Dira-t-on que cette évocation de la Dévadassi n’est qu’une idéale rêverie à propos de la bayadère, sirène capiteuse de grâce et de volupté ? — Telle n’est point l’impression de ceux qui ont visité les ruines colossales d’Angkor-Tôm, au Cambodge, et qui ont subi le charme étrange de ses étonnantes sculptures[1].
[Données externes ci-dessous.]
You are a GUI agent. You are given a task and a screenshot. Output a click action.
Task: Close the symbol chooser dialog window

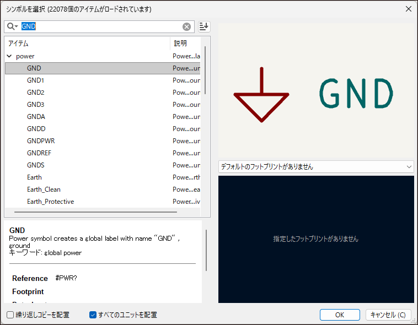[408, 9]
Merveille architecturale d’une civilisation disparue, ces ruines surgissent comme une cité fantastique au fond d’une immense forêt, dont la solitude sauvage les protège et les submerge à demi de ses végétations luxuriantes. Le voyageur pénètre dans le sanctuaire par une porte surmontée d’un masque énorme de Brahma et flanquée de deux éléphans de pierre que les lianes étreignent depuis mille ans sans pouvoir les étouffer. Au milieu de la cité sainte, trône la pagode centrale, cathédrale écrasante. Le visiteur entre au cœur du temple et chemine des heures sous les voûtes sombres de ces cloîtres sans fin, où des colosses

  1. Voir les lithographies qui reproduisent l’ensemble et les détails des temples d’Angkôr-Tôm et d’Angkôr-Watt dans le Voyage au Siam et au Cambodge, par Henri Mouhot (Hachette) et le chapitre sur l’Art Khmer, dans le curieux livre d’Émile Soldi sur les Arts méconnus (Leroux).